◆ **What the task asks**
The records below need copying. Match each line exactly.

▼

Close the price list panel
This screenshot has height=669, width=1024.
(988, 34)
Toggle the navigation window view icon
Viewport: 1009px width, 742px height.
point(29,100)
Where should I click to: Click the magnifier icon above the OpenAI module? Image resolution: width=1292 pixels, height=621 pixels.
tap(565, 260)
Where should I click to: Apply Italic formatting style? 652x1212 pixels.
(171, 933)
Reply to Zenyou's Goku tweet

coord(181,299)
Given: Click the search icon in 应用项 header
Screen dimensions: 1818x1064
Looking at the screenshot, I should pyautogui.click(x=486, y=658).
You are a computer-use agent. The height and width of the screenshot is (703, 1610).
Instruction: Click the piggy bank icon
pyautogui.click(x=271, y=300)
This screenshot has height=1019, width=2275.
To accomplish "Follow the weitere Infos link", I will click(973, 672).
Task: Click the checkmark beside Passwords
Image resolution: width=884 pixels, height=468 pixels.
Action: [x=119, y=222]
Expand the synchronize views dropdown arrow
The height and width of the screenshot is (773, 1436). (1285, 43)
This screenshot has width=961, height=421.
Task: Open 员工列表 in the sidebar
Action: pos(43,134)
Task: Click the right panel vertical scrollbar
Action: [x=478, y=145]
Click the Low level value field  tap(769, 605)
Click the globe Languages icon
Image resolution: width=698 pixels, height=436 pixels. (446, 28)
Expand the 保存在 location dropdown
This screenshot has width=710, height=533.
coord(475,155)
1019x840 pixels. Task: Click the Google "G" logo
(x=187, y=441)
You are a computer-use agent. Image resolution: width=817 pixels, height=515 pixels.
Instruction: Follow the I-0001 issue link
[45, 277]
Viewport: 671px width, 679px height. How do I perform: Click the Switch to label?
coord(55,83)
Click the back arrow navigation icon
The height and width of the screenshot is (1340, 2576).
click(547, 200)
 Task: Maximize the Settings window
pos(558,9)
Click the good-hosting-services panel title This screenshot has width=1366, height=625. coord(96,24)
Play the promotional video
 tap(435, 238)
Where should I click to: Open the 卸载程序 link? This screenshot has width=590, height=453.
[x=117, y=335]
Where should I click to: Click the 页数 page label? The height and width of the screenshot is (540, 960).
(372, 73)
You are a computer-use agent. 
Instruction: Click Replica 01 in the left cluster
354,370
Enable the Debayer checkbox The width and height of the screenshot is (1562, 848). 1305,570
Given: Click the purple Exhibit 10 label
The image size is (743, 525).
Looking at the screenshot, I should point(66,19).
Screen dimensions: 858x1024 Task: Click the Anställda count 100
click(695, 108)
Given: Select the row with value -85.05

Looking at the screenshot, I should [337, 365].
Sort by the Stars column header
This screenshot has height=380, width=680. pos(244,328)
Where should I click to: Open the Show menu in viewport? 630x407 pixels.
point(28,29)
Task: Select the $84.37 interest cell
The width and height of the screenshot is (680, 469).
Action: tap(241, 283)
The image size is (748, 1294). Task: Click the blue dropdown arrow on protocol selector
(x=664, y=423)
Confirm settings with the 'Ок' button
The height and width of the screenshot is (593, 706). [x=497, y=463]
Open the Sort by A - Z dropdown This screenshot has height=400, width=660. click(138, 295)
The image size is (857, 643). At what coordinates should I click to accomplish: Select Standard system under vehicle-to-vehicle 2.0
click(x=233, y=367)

▲

◆ **Exercise result**
Close the price list panel
This screenshot has height=669, width=1024.
(988, 34)
Toggle the navigation window view icon
Viewport: 1009px width, 742px height.
point(29,100)
Where should I click to: Click the magnifier icon above the OpenAI module? Image resolution: width=1292 pixels, height=621 pixels.
tap(565, 260)
Where should I click to: Apply Italic formatting style? 652x1212 pixels.
(171, 933)
Reply to Zenyou's Goku tweet

coord(181,299)
Given: Click the search icon in 应用项 header
Screen dimensions: 1818x1064
Looking at the screenshot, I should pyautogui.click(x=486, y=658).
You are a computer-use agent. The height and width of the screenshot is (703, 1610).
Instruction: Click the piggy bank icon
pyautogui.click(x=271, y=300)
This screenshot has height=1019, width=2275.
To accomplish "Follow the weitere Infos link", I will click(973, 672).
Task: Click the checkmark beside Passwords
Image resolution: width=884 pixels, height=468 pixels.
Action: [x=119, y=222]
Expand the synchronize views dropdown arrow
The height and width of the screenshot is (773, 1436). (1285, 43)
This screenshot has width=961, height=421.
Task: Open 员工列表 in the sidebar
Action: pos(43,134)
Task: Click the right panel vertical scrollbar
Action: [x=478, y=145]
Click the Low level value field  tap(769, 605)
Click the globe Languages icon
Image resolution: width=698 pixels, height=436 pixels. (446, 28)
Expand the 保存在 location dropdown
This screenshot has width=710, height=533.
coord(475,155)
1019x840 pixels. Task: Click the Google "G" logo
(x=187, y=441)
You are a computer-use agent. Image resolution: width=817 pixels, height=515 pixels.
Instruction: Follow the I-0001 issue link
[45, 277]
Viewport: 671px width, 679px height. How do I perform: Click the Switch to label?
coord(55,83)
Click the back arrow navigation icon
The height and width of the screenshot is (1340, 2576).
click(547, 200)
 Task: Maximize the Settings window
pos(558,9)
Click the good-hosting-services panel title This screenshot has width=1366, height=625. coord(96,24)
Play the promotional video
 tap(435, 238)
Where should I click to: Open the 卸载程序 link? This screenshot has width=590, height=453.
[x=117, y=335]
Where should I click to: Click the 页数 page label? The height and width of the screenshot is (540, 960).
(372, 73)
You are a computer-use agent. 
Instruction: Click Replica 01 in the left cluster
354,370
Enable the Debayer checkbox The width and height of the screenshot is (1562, 848). 1305,570
Given: Click the purple Exhibit 10 label
The image size is (743, 525).
Looking at the screenshot, I should point(66,19).
Screen dimensions: 858x1024 Task: Click the Anställda count 100
click(695, 108)
Given: Select the row with value -85.05

Looking at the screenshot, I should [337, 365].
Sort by the Stars column header
This screenshot has height=380, width=680. pos(244,328)
Where should I click to: Open the Show menu in viewport? 630x407 pixels.
point(28,29)
Task: Select the $84.37 interest cell
The width and height of the screenshot is (680, 469).
Action: tap(241, 283)
The image size is (748, 1294). Task: Click the blue dropdown arrow on protocol selector
(x=664, y=423)
Confirm settings with the 'Ок' button
The height and width of the screenshot is (593, 706). [x=497, y=463]
Open the Sort by A - Z dropdown This screenshot has height=400, width=660. click(138, 295)
The image size is (857, 643). At what coordinates should I click to accomplish: Select Standard system under vehicle-to-vehicle 2.0
click(x=233, y=367)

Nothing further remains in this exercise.